What we see here, is a typical run/execute/call method (I’ve settled with “call”) which orchestrates other parts. The naming is a bit verbose but also quite explicit in describing what it does.

There’s something Ruby-specific which makes the code appealing to certain developers. This was probably the part which brought me to Ruby back in 2004 (and I still didn’t find a programming language which would be more esthetically appealing to me than Ruby!).

The lack of braces is one thing.

Then there’s the dynamic typing, resulting in no type declaration. Less verbose thanks to that.

There’s also a design choice here - there’s lack of params being passed. The “call” method doesn’t take anything, nor the other methods.

However, in fact, they do use some input data, but those 2 variables are set in the constructor method. This means that we can access them via “@title” and “@date” instance variables.

There are additional 7 private methods here, which are using the instance variables.

The topic of service objects in Rails apps was so fascinating to me that I wrote a whole book about it. One realisation I’ve had over my time spent on service objects is their connection to functions and to functional programming. Some people call them function objects or commands.
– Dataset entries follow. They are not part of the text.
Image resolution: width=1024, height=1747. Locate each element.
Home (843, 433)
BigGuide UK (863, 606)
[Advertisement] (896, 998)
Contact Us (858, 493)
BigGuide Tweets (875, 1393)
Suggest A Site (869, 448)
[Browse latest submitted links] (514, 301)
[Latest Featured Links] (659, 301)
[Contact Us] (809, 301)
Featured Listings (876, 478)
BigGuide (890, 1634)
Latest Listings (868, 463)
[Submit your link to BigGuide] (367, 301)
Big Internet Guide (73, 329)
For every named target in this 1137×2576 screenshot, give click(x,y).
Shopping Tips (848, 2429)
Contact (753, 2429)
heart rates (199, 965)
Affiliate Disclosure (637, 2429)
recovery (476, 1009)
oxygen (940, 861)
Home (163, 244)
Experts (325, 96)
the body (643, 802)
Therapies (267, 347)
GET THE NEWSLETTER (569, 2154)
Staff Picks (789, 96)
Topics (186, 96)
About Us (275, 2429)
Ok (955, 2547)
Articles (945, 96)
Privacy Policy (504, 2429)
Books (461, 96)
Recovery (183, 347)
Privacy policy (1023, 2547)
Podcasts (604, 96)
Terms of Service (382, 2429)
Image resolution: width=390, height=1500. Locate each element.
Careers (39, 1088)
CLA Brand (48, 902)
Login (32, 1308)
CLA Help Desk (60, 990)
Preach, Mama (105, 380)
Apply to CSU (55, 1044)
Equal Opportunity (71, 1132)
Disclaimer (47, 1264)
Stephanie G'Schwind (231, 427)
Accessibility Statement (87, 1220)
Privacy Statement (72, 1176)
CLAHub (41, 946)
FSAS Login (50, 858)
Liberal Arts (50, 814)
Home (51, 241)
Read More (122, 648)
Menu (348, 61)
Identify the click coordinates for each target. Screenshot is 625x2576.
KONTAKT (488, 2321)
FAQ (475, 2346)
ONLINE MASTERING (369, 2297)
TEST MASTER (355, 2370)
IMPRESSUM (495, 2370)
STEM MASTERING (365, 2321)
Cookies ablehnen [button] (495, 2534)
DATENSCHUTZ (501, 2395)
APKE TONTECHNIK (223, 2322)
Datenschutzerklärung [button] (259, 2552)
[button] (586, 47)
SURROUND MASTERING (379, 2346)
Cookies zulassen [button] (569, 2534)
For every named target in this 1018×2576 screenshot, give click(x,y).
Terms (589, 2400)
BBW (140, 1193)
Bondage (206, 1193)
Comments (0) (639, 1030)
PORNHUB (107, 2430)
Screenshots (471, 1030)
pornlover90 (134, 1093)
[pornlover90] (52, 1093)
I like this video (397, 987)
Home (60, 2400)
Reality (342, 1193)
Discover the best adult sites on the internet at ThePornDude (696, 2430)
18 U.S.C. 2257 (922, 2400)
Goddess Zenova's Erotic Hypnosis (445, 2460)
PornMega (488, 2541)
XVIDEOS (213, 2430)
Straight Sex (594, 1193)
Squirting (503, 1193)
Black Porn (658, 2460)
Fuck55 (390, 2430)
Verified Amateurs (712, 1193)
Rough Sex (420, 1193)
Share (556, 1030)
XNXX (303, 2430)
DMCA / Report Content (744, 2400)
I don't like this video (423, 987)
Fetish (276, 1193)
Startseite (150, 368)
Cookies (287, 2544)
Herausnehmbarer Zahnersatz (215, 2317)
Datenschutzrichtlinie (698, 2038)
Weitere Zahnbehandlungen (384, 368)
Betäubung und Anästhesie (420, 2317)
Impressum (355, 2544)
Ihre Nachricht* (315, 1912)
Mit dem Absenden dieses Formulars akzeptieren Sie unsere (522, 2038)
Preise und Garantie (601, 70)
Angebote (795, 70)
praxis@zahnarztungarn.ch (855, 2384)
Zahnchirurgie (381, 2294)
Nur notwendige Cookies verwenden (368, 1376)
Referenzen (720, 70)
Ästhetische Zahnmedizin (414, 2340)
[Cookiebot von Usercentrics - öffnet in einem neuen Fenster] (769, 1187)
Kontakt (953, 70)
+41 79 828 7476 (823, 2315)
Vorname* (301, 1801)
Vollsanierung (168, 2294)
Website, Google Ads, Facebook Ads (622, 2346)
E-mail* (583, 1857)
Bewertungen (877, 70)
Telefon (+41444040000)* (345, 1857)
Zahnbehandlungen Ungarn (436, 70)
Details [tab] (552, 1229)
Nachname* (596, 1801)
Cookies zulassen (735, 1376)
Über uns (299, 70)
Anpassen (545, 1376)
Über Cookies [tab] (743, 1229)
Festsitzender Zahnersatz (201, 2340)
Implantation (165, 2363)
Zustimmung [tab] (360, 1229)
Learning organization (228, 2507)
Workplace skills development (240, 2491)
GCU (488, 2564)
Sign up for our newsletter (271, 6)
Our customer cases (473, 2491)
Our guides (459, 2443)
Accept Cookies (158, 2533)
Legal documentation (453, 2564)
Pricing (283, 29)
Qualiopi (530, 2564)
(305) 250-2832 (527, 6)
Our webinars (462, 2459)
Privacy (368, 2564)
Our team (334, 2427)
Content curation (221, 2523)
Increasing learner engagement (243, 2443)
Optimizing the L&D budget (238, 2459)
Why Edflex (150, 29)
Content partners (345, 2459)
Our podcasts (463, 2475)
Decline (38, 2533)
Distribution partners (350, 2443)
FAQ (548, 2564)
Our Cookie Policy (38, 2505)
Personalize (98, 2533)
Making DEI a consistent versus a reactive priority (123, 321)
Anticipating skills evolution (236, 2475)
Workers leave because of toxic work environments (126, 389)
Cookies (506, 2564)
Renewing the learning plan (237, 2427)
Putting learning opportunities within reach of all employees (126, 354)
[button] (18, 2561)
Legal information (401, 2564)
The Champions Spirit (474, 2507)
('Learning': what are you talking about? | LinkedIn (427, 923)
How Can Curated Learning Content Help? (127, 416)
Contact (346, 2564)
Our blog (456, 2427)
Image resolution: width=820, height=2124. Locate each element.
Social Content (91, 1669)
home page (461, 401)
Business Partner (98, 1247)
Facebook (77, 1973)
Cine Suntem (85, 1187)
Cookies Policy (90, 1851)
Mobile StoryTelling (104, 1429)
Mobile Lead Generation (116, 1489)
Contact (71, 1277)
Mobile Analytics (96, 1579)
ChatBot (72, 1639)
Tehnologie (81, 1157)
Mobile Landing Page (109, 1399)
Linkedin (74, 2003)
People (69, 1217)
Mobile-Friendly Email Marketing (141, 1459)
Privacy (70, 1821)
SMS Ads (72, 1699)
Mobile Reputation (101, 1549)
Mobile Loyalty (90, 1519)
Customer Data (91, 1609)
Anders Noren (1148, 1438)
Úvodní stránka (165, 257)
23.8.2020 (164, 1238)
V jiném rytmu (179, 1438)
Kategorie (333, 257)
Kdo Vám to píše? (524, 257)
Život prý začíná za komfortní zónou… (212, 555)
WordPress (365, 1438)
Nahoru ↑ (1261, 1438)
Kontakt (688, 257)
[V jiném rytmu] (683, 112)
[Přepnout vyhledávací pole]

My architectural journey led me to discover the beauty of Domain-Driven Development and CQRS (Command Query Responsibility Segregation).

At some point, all those pieces started to fit together. I’m now looking at code in a more functional way. What I was doing with my “Rails Refactoring” actions was actually about localizing the places where data gets mutated.

In fact, my current Rails/DDD teaching how to build Rails apps feels almost like Functional Programming.

So, the question appears - is this service object functional?

I’m not aware of all FP techniques, but being explicit with input/output of each function is one of the main rules, as I understand. Which means, that the 8 methods of my service object are not functional at all.

(the part of this object which mutates the whole world around - file system, git repo, operating system - is also not helping in calling it functional).

But let’s focus on the input arguments part. What if we explicitly add them?


  def call(title, date)
    create_local_markdown_file_based_on_template(title, date)
    git_add_commit_push(title, date)
    open_browser_with_production_url(title, date)
    open_draft_in_browser(title, date)
  end

Given that this post is about esthethics and it’s always a subject to personal opinion - I’d say it’s worse now. It’s more verbose, it’s even too explicit.

But there’s one part which makes this new code better. As a big refactoring fan, I can tell that when each method is explicit about the input it needs, the code is much more friendly towards extracting new classes and methods.

In this specific situation, the estethics won over the being refactoring-friendly :)

What’s your take on the esthetics here?